Ich möchte Ihnen zur besseren Übersicht noch einmal mitteilen, dass wir heute noch die Tagesordnungspunkte 33, 34 und 36 behandeln werden. Alle anderen Tagesordnungspunkte sollen direkt überwiesen werden.
Humanität und Solidarität statt menschenverachtender Ausgrenzung - Antrag der Fraktion DIE LINKE - Drs. 16/2869
Einvernehmlich kommen wir zur Ausschussüberweisung, wenn niemand widerspricht. - Ich sehe, das ist nicht der Fall.
Federführend soll der Ausschuss für Soziales, Frauen, Familie, Gesundheit und Integration sein, mitberatend der Ausschuss für Haushalt und Finanzen. - Spricht jemand dagegen? - Ich sehe, das ist nicht der Fall. - Enthält sich jemand? - Dann ist so beschlossen worden.

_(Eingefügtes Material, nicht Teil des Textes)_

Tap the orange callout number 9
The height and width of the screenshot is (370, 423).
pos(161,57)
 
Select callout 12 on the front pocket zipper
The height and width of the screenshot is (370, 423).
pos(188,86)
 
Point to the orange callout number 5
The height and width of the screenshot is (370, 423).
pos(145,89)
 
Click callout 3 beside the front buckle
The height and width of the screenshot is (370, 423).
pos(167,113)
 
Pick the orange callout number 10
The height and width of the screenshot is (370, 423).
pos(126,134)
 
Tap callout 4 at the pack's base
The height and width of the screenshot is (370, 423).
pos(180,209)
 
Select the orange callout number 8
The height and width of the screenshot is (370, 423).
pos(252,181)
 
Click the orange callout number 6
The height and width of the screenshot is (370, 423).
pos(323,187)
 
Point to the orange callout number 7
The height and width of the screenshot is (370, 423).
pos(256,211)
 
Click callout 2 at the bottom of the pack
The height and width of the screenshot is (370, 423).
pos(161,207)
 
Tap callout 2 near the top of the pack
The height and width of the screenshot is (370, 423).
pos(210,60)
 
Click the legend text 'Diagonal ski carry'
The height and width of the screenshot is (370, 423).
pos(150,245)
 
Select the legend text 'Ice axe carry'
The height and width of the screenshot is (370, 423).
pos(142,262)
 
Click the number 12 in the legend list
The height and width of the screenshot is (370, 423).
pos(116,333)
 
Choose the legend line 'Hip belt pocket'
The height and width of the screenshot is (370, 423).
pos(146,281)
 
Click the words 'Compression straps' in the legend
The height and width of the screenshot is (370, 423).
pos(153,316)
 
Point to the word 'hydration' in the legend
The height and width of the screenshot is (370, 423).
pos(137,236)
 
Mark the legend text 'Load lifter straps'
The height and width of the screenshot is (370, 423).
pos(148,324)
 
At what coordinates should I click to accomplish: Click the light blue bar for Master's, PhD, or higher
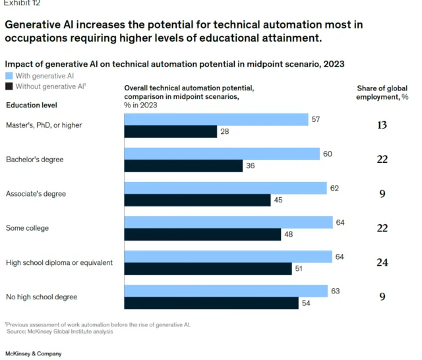(216, 119)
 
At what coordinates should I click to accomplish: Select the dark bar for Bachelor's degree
(183, 165)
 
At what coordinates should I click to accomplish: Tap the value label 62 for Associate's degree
(334, 188)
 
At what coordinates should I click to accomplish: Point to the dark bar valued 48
(202, 234)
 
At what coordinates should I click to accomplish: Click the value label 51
(300, 268)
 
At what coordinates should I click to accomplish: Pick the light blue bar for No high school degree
(226, 291)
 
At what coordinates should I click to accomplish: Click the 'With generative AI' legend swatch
(9, 76)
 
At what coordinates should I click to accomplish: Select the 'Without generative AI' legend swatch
(9, 86)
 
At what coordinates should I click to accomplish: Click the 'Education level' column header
(31, 104)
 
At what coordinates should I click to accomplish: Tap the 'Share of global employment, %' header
(382, 92)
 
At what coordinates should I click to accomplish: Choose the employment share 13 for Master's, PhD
(382, 125)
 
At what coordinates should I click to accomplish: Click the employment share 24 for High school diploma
(382, 262)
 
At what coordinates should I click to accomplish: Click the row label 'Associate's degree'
(36, 194)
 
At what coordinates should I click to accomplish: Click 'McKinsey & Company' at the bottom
(33, 354)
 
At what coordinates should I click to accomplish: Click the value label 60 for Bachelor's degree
(328, 154)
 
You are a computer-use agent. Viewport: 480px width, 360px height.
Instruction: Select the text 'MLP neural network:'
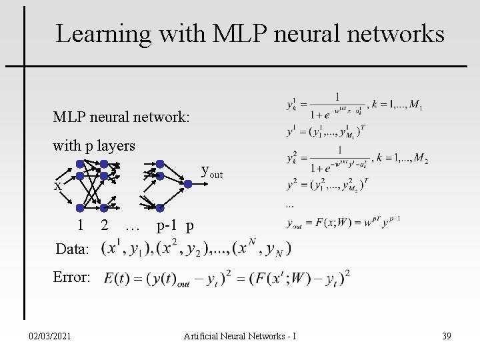coord(122,117)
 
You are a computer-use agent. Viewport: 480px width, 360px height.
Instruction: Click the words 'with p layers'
coord(94,146)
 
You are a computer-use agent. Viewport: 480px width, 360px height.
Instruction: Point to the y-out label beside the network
coord(211,173)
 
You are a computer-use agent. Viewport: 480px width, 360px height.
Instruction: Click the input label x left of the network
coord(58,187)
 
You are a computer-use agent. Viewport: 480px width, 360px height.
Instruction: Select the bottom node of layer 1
coord(79,207)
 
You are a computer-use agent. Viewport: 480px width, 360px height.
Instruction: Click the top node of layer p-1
coord(160,164)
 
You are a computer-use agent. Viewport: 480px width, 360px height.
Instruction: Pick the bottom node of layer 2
coord(105,207)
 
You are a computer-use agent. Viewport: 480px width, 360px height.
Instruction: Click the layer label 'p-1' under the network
coord(167,226)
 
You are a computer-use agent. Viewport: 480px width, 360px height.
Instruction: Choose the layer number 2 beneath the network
coord(105,226)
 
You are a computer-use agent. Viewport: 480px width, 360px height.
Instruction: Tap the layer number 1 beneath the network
coord(79,226)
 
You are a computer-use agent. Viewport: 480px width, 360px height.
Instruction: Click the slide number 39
coord(446,336)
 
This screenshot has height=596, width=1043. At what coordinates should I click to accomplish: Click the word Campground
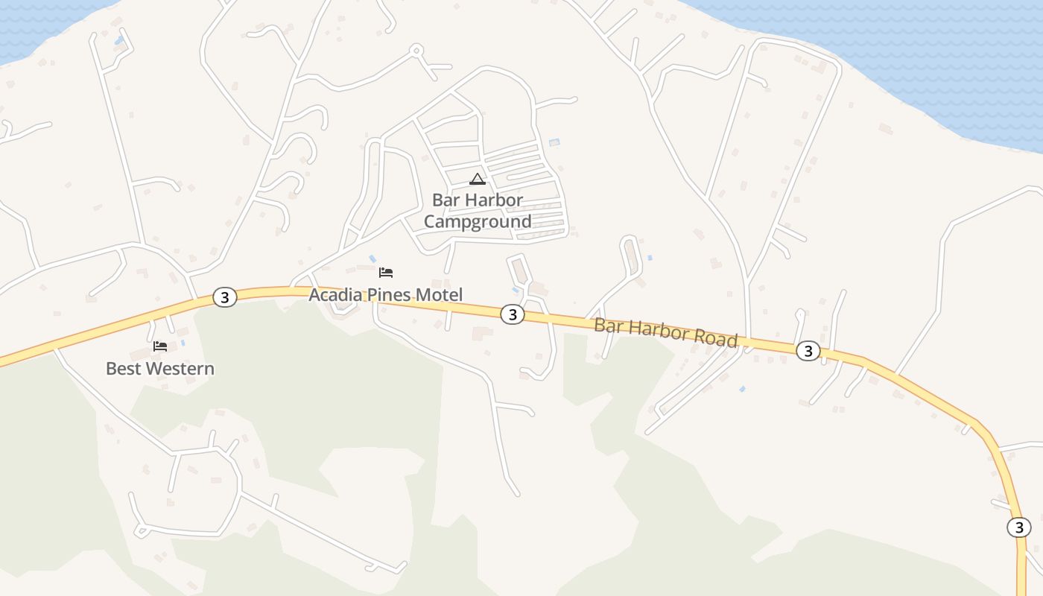478,221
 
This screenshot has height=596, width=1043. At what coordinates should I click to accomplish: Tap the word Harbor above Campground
494,200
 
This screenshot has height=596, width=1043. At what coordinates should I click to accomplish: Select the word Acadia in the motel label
336,295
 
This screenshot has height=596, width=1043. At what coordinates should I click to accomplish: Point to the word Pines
390,295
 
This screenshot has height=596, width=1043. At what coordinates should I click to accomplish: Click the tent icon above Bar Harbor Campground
478,179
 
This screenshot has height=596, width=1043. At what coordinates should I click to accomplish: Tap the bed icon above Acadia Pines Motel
386,273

Erste Beratung: Jetzt PPP-Projekt für das neue Zentralgebäude an der Lüneburger Universität stoppen - Transparenz unverzüglich herstellen - Landesinteressen sichern - Antrag der Fraktion DIE LINKE - Drs. 16/2868 neu
Einbringen wird diesen Antrag der Kollege Perli von der Fraktion DIE LINKE, dem ich gleich das Wort erteilen möchte, wenn ein wenig mehr Ruhe eingekehrt ist. Einen kleinen Moment noch, Herr Perli. - Herr Kollege Rickert, Herr Kollege Zielke, das sind beides ältere Kollegen aus der FDPFraktion.

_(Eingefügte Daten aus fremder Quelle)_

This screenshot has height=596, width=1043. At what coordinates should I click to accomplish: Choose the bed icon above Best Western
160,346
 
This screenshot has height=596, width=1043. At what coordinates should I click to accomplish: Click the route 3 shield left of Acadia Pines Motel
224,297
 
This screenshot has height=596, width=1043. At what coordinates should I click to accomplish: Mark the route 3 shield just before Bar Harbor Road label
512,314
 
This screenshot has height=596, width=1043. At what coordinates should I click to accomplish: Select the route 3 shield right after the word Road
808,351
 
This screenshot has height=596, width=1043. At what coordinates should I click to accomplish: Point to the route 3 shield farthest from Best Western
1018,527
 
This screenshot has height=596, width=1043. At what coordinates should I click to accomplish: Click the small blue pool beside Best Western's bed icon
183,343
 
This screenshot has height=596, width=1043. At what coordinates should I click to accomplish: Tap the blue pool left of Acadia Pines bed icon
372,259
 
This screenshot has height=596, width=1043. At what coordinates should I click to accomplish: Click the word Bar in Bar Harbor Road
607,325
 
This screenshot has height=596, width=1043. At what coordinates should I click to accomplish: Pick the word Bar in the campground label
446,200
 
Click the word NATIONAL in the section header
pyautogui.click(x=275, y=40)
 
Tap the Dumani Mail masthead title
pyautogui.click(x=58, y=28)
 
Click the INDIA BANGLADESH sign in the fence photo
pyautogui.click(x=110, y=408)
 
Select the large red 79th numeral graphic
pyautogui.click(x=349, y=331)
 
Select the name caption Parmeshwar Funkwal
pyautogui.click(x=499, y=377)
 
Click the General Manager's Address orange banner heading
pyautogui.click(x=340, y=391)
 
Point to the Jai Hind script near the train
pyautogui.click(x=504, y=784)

Herr Kollege Zielke, ich möchte Herrn Perli jetzt das Wort erteilen. - Herr Perli, Sie haben das Wort. Bitte sehr!
Vielen Dank. - Herr Präsident! Meine Damen und Herren! Die Leuphana Universität in Lüneburg plant ein neues Zentralgebäude auf ihrem Campus. Um es gleich voranzustellen: Die Linke ist der Überzeugung, dass zu guter Lehre und guter Forschung an Hochschulen auch eine ansprechende Architektur gehört. Die Frage, die sich aktuell in Lüneburg stellt, ist nicht, ob ein Neubau kommt, sondern auf welche Art und Weise. Nach den aktuellen Aussagen soll das Gebäude als ÖPPProjekt betrieben werden. Das Land will den Bau mit 21 Millionen Euro unterstützen. Dazu sollen
laut Haushaltsentwurf 2011 Eigenmittel der Stiftungsuniversität, also weitere Steuermittel Niedersachsens, kommen.
Die Diskussionen um die Sinnhaftigkeit des Konzepts und um die finanziellen Risiken laufen symptomatisch für ÖPP-Projekte ab. ÖPP steht für die Kooperationen der öffentlichen Hand mit einem privaten Investor.